Deer cave in Gunung Mulu National Park, Thailand — one of the biggest caves in the world, said to be big enough that it could take in 40 Boeing 747s.


Set foot on one of the world’s most remote islands

Pick any one of the trio of Saint Helena, Ascension Island and Tristan da Cunha — if you make it to any, we’re impressed, but particularly the latter. Be warned: there are no organised tours, and tales abound of keen travellers coming thousands of miles, only to be frustrated by high seas making it impossible to make landfall.

Saint Helena, a dot on the map in the middle of the Atlantic, one of the most remote, least-accessible places in the world. It’s part of a trio of islands governed together — the British Overseas Territory of St Helena, Ascension and Tristan da Cunha. Each is a tiny, volcanic speck, thousands of miles apart from each other, and even further from Africa to the East and South America to the West.


A tour of Greenland

The world’s largest island — assuming that you’re happy to count Australia as a continental land mass – is unexpectedly fascinating. Tourism is picking up — expect to sail through dazzling fjords, go on a husky safari and fly over towering glaciers.
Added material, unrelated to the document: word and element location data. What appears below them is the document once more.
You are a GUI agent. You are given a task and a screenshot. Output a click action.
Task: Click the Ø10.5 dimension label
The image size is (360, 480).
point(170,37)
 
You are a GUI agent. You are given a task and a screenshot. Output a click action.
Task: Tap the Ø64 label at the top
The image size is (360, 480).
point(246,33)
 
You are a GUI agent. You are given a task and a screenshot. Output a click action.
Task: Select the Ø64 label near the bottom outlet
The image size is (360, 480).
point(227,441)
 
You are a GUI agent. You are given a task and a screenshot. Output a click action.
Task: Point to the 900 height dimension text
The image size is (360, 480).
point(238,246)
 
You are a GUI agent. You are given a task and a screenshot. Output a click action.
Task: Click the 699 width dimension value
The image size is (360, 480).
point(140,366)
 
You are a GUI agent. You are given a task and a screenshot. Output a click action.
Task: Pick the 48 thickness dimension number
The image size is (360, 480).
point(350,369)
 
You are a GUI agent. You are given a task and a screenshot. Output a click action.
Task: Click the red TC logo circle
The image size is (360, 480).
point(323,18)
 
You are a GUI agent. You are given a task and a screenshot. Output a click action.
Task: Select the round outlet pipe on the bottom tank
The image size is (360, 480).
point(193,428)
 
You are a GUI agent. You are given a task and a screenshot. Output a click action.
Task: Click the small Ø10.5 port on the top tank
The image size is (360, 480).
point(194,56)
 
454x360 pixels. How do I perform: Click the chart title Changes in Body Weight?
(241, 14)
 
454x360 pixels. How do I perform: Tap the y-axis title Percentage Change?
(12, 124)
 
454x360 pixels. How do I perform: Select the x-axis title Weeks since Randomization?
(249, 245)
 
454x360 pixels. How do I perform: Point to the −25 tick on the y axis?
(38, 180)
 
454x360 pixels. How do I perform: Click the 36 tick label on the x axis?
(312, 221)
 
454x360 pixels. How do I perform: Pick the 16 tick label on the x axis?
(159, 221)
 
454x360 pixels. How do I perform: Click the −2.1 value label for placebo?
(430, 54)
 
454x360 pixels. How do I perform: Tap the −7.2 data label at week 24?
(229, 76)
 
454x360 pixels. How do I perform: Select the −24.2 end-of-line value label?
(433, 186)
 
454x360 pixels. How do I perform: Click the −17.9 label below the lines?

Rafting among the icebergs at Scoresbysund, Eastern Greenland.


Visit a true desert island

It may not feel like it, but there are uninhabited islands everywhere — you’ll be able to do so in the Isles of Scilly or the Outer Hebrides for starters. That said, one in the South China Sea or South Pacific would be more exotic and deliver those Mutiny on the Bounty / Robinson Crusoe vibes. But remember — as the phrase goes — make sure you leave only footprints.

Rarotonga Island, one of the Cook Islands, with the Muri beach and lagoon in the foreground.


Trek through virgin jungle

The Amazon, Borneo or the heart of Africa are among your options, should you wish to live out your Indiana Jones fantasies — but be careful where you step, for these can be dangerous places. Take the Darien region, for example — this is mountainous and unforgiving terrain with no infrastructure at all (there’s no river and no road, despite there being just 100 miles between the southernmost Panamanian settlement and the northernmost Colombian one) full of tales of bandits and hardened criminals preying on the unwary.

The Darien jungle, straddllng the border between Colombia and Panama where South America meets North America.


Take a great train ride

The Trans-Siberian is top of the list for length and the Rocky Mountaineer in Canada the best for sustained, staggering scenery, but you needn’t go quite so far if time and budget are a problem. The West Highland Railway and the Norwegian lined between Oslo and Bergen are both breathtaking as well.

The Flam-Myrdal railway in Norway, running between Oslo and Bergen, is an unbelievably beautiful place and surprisingly easy to get to.


An Antarctic Odyssey

Tourism is becoming surprisingly popular to Antarctica, with many now plying the route between Tierra del Fuego and the Antarctic Peninsula, which juts out from the landmass into the Southern Ocean. Few trips head into the Antarctic Circle, though with scenery such as this you’re unlikely to be too worried about such technicalities.

The Yalour Islands, Antarctica. These islands are just off the Antarctic Peninsula, which stretches out int o the Southern Ocean towards Tierra del Fuego.


Climb up to Everest Base Camp

If you think that ‘only’ going to Base Camp won’t tax you, think again: it’s at 17,500ft (altitude-related effects, for most people, begin at 10,000ft) and offers a real sense of the excitement and adventure of the Roof of the World.

Mounts Everest and Lothse, en route to Everest Base Camp.